Monday, July 05, 2004

It's raining in New Jersey. Night-time low temperatures in New Jersey don't go down as far as San Francisco's daytime highs. I've got Dire Straits' live LP playing on the turntable and it sounds great. Stereo systems sound better in houses than in apartments for some reason. I'm clipping my fingernails with the special Japanese clippers that have the sides that prevent clippings from flying all over the place. You can get them in San Francisco, but I don't know if they have them here. And I'm thinking about Nebraska.

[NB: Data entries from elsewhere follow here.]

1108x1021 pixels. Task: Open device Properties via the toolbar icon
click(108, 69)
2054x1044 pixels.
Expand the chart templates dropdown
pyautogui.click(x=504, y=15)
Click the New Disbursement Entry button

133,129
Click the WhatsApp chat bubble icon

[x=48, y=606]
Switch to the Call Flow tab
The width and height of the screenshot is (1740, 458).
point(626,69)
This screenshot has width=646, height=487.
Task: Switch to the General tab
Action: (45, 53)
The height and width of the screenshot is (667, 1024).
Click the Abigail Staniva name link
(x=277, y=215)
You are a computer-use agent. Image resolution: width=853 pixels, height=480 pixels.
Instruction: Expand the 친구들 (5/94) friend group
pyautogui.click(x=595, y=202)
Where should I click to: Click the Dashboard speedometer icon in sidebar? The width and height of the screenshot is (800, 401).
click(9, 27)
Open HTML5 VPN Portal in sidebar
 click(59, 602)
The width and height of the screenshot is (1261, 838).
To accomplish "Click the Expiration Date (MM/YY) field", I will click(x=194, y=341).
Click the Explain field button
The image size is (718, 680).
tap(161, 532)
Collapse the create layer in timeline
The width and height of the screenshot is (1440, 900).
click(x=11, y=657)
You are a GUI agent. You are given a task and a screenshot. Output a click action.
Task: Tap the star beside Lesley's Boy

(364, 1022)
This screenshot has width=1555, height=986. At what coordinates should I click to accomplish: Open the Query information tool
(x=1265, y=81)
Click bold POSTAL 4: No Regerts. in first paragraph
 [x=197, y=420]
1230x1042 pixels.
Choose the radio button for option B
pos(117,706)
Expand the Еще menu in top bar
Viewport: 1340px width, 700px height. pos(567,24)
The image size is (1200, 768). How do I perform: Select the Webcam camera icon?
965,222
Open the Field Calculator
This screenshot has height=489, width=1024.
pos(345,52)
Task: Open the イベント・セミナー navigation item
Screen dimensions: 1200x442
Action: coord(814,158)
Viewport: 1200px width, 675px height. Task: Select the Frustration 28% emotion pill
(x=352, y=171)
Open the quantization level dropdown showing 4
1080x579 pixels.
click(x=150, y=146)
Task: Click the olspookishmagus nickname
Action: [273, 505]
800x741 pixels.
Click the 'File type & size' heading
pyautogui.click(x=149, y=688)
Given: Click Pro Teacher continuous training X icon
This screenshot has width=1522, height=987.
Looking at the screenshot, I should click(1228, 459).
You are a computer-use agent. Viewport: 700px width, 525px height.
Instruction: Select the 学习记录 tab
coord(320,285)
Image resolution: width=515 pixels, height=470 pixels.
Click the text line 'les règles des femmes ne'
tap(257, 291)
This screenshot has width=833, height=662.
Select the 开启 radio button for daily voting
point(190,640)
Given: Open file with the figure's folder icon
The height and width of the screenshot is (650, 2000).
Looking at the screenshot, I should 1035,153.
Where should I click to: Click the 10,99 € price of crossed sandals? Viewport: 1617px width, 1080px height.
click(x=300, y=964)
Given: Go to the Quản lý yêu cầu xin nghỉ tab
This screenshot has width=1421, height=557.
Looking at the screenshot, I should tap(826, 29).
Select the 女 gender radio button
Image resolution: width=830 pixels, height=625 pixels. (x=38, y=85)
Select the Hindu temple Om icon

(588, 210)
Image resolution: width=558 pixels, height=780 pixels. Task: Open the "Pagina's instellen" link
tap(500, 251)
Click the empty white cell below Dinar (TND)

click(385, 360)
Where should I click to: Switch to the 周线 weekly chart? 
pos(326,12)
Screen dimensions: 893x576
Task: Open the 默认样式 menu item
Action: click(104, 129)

Nebraska - where I got out of the truck at a rest area and felt Summer for the first time in eleven years, with the possible exception of two Summers I spent in Bangkok. The humidity was high, the light glowed as the sun set, there was a smell of something burning in the distance, the interstate buzzed, there was a river flowing by, and I kept swearing I felt mosquitos on my arms. It was glorious, it was Summer, and I swooned. I bought a can of Mountain Dew from a vending machine and felt it going down my throat.

For eleven years, the weather was. . . nice. A placid little microcosm where if you could tolerate a few minor idiosyncracies, it was perfect. No humidity, no extreme heat or extreme cold, rain isolated to a few months in Winter. It got old, man. Save it for Eden. Summers should be sweltering, Winters bitter, things should change, complement, dichotomize.

Never once in San Francisco did I buy a can of soda from a vending machine and feel it refreshing and cool down my throat.